** DATA RECORDS follows **
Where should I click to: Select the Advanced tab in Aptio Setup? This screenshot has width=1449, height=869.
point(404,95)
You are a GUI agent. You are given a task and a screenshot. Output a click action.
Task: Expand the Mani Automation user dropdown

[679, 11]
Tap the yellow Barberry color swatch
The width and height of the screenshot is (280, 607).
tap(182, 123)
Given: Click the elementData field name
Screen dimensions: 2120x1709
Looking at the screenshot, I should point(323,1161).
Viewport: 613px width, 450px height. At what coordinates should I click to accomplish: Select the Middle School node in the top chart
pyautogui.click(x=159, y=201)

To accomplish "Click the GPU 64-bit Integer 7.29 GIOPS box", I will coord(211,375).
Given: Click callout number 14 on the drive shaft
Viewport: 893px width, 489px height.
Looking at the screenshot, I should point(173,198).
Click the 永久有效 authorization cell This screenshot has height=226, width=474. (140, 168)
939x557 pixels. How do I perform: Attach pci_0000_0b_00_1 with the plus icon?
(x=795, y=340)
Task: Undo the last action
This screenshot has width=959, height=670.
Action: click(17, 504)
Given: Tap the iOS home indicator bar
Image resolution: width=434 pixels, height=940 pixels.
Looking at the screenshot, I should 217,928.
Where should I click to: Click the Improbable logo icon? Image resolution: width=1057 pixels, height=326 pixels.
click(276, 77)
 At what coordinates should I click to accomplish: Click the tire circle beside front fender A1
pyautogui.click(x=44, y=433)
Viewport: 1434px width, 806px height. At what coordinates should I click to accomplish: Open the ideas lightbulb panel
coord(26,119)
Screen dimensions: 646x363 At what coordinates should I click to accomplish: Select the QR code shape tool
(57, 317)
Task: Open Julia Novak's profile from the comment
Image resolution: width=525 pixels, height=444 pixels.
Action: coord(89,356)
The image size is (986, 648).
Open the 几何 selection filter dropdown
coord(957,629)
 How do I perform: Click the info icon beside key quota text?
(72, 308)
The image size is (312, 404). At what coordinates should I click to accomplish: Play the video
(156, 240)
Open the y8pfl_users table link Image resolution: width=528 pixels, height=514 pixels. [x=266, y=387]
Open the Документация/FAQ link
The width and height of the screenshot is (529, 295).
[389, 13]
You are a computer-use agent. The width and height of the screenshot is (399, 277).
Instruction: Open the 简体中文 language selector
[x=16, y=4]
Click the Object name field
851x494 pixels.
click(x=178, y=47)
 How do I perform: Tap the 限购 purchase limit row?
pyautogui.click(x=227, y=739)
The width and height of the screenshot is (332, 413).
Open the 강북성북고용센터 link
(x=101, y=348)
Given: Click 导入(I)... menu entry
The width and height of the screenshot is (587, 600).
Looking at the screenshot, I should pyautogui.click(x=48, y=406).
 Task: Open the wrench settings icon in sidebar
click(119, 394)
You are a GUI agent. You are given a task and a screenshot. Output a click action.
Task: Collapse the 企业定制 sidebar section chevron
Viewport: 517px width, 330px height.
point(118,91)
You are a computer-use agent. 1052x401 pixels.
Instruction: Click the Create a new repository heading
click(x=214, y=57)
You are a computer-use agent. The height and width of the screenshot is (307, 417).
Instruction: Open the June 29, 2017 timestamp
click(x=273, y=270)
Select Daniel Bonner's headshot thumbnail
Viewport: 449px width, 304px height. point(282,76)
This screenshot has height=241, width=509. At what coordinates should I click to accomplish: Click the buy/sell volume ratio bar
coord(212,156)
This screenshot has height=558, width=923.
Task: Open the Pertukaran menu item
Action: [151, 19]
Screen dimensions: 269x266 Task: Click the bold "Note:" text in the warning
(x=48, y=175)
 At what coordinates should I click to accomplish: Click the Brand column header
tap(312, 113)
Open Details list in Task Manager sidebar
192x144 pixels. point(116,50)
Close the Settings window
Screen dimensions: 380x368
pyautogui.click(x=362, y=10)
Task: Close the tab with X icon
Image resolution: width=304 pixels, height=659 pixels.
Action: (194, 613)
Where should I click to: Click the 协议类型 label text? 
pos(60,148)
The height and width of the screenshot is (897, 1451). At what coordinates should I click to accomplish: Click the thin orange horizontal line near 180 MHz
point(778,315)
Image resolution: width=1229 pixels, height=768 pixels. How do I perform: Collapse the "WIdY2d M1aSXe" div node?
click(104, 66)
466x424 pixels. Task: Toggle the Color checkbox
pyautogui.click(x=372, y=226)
** End of DATA RECORDS **
# WORK REQUIRED
Give the number of lines in the material above that contain "computer", with no other words.

# RESPONSE TO THE TASK
3